Lafayette and West Lafayette Trails
The Lafayette and West Lafayette Trails, in Northwest Indiana’s Purdue territory, tie this diverse college community together with the Cattail, Northwest Greenway, and Wabash Heritage Trails, together covering over 20 miles. In addition, a number of parks have unpaved footpaths, playing fields and courts, and nearby is Prophetstown State Park. Between them all, one could spend several days, or a lot longer, just walking, exploring, and learning about life in and around these pathways, past and present.
Along the Cattail’s 4-plus miles, the major feature is Celery Bog, its origins going back to glacial times. Once a celery and produce farm, this 195 acre natural area has been re-establishing itself since the 1960s when long-standing drainage difficulties finally deep-sixed this part of the farm operation. It is now home to the Lilly Nature Center which provides field trips, classes, family programs and activities, and is a living lab for research.
The Northwest Greenway Trail is just over 6 miles, and it connects into the Cattail on the latter’s north end. The Greenway leads to Hadley Lake to the west. Its east course passes near Cumberland Park, a 62-acre facility with wide, open spaces, playfields, basketball courts, its own nature preserve, a small lake, and a mid-week farmers market in season.
For those with an interest in American history, the Wabash Heritage Trail has it. This trail is some 13 miles long, some paved, but the greater part of it is not. It starts near Battle Ground on its northern end, which was the site of an early critical clash between neo-America and the Native Americans.

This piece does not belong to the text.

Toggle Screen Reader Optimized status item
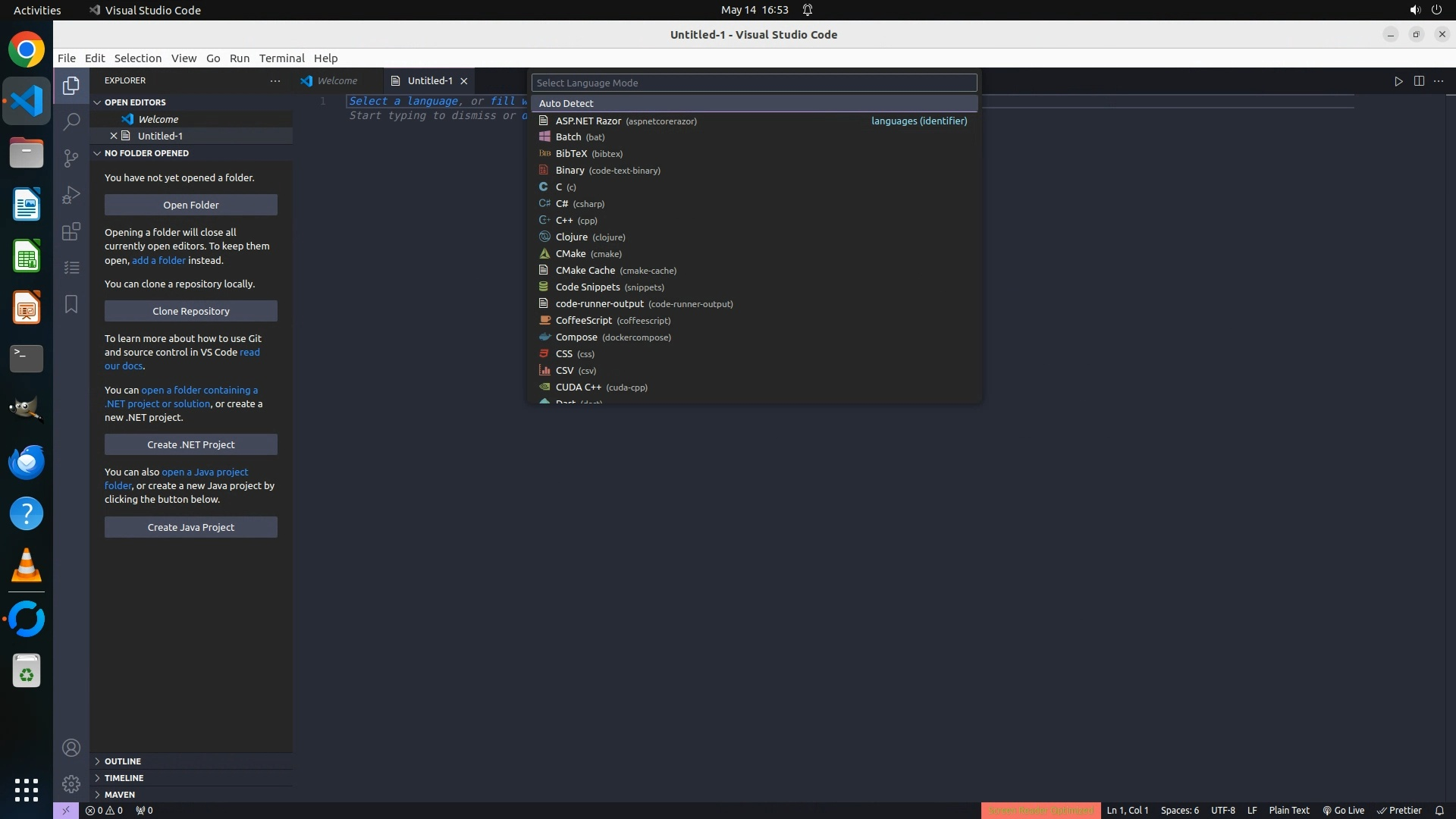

Also near the trail’s north reaches is Prophetstown State Park. A history and natural history park, it gives us a hint of what the tall grass prairie once was. It is an ecosystem of native bunch grasses, prairie wildflowers such as echinacea (cone flower), interspersed with wetlands and varied wildlife and the native tribes that depended on them. This newest of Indiana’s state parks (2004) is still a work in progress, but visitors can see an historic 1920s living history farm and the Native American Village. The park has its own set of trails, including a paved hike/bike path.
At its southern end, the Wabash Heritage Trail leads to a re-creation of the fur-trading outpost, Fort Ouiatenon (as in the French, “Oui”, sometimes spelled Quiatenon). This was a 1700s somewhat cosmopolitan village that was eventually destroyed by order of President Washington in 1791.
However, in celebration of its heyday, every year the Feast of the Hunter’s Moon is held here in the fall, with reenactment dress, foods, and activities of the period.
Please note that the Cattail and Northwest Greenway Trails are asphalt and open to non-motorized traffic. So far, about two miles of the Wabash Heritage Trail are paved. As such, motorized vehicles, bikes, or horses are not allowed.